Tired of having an encouraging student body coupled with a professional faculty staff help you along your path to your chosen degree?

Tired of waking up every morning with a smile on your face and being actually happy about going to school?

SO ARE WE!

At the Faculty of Arts you’ll find everything you’ve been looking for handed to you on a stained, wouldn’t-pass-as-silver-even-to-a-blind-man platter. Yes, definitely a platter of some kind.

We are the only department of the university that promises to meet your needs halfway and then fails to show up.

We encourage teamwork in all its forms as long as the result is finding the nearest exit.

The students and the staff share a special bond: they are often seen together at the employment office.
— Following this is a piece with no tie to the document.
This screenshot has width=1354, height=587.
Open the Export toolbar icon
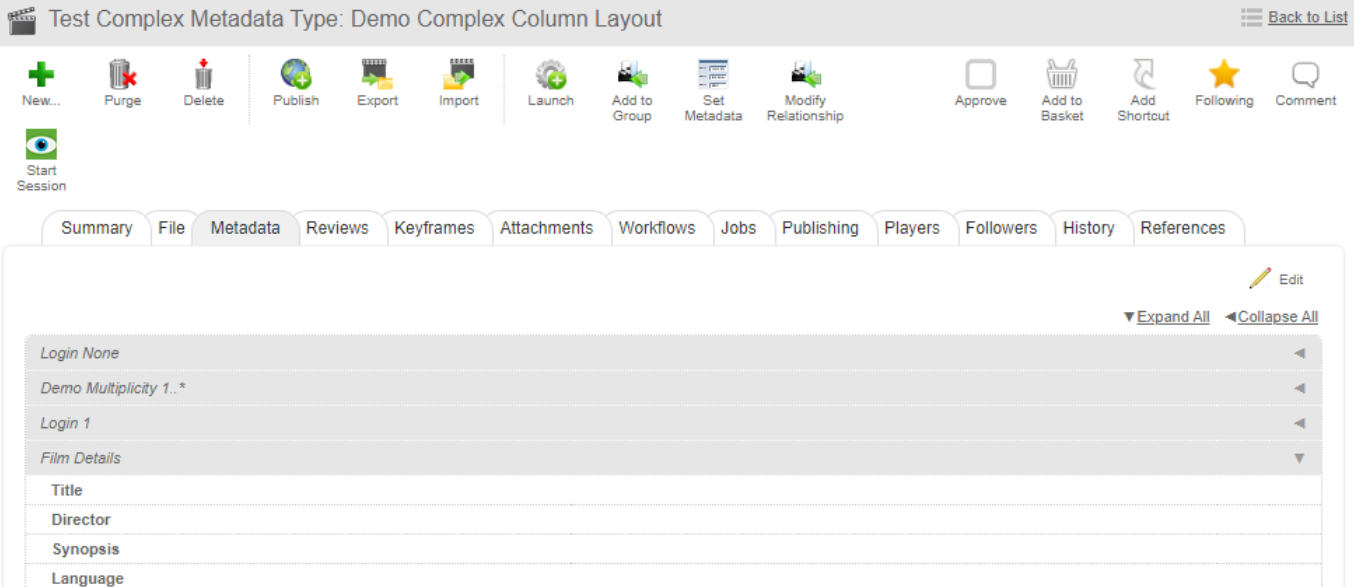pos(377,76)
We offer you such courses as Theoretical Philosophy, English Philology, Intercultural Communication and many others with fancy names and absolutely no content to boot.
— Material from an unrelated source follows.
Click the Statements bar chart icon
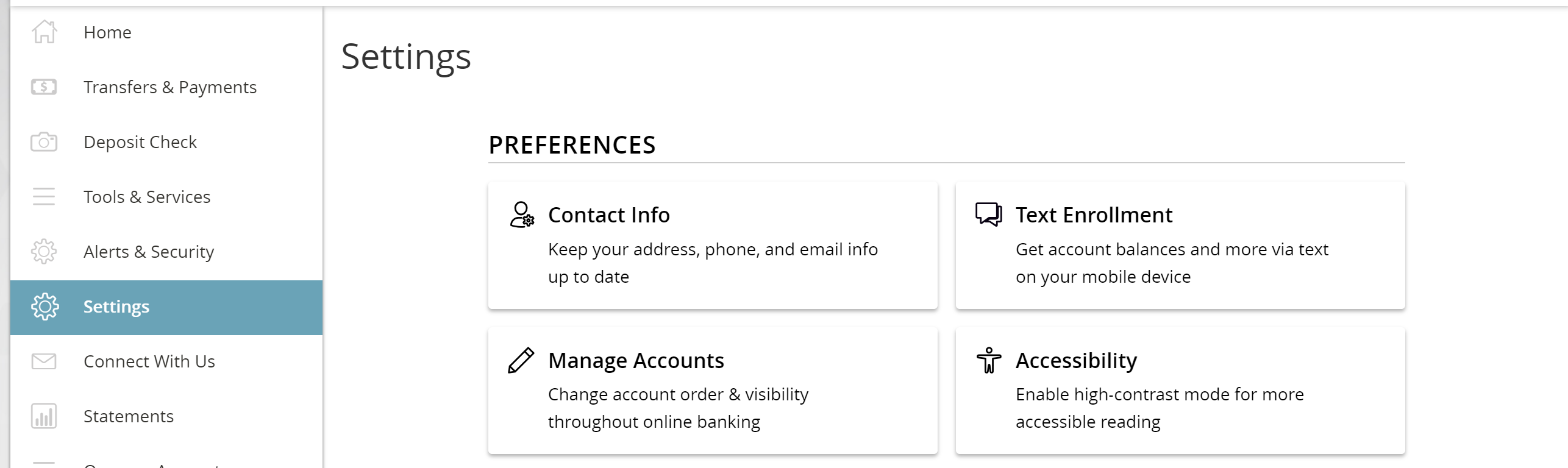Viewport: 1568px width, 468px height. (44, 416)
Our early lectures are an excellent way for men, too, to experience morning sickness.

We will teach you how to be bohemian and lofty — in other words just gay enough to leave people guessing.

Especially male students will enjoy our outdated study material over delicious meals cooked and served by the female students.

The Faculty building

You’ll find our beautiful faculty building by taking a left from the main campus road, another left past the homeless shelter, through the narrow aisle between the amateur theatre and the morgue, through the trapdoor in the cellar of the brothel into the sewers, taking the first right, climbing up the ladder into the abandoned warehouse, sneaking past the mafia thugs carrying bags of smack, running through the yard before the rabid guard dogs catch you and by regaining consciousness after the one-armed man with no teeth and a face so hideous it looks like the scrap book of a blind sculptor beats the crap out of you for barging into his house while he’s in the process of dancing naked and singing along to Frank Sinatra’s Love’s Been Good To Me.

To apply:

Come talk to the faculty staff at any time the employment office is open. Remember, we accept only almost everybody (multitaskers and overachievers don’t bother).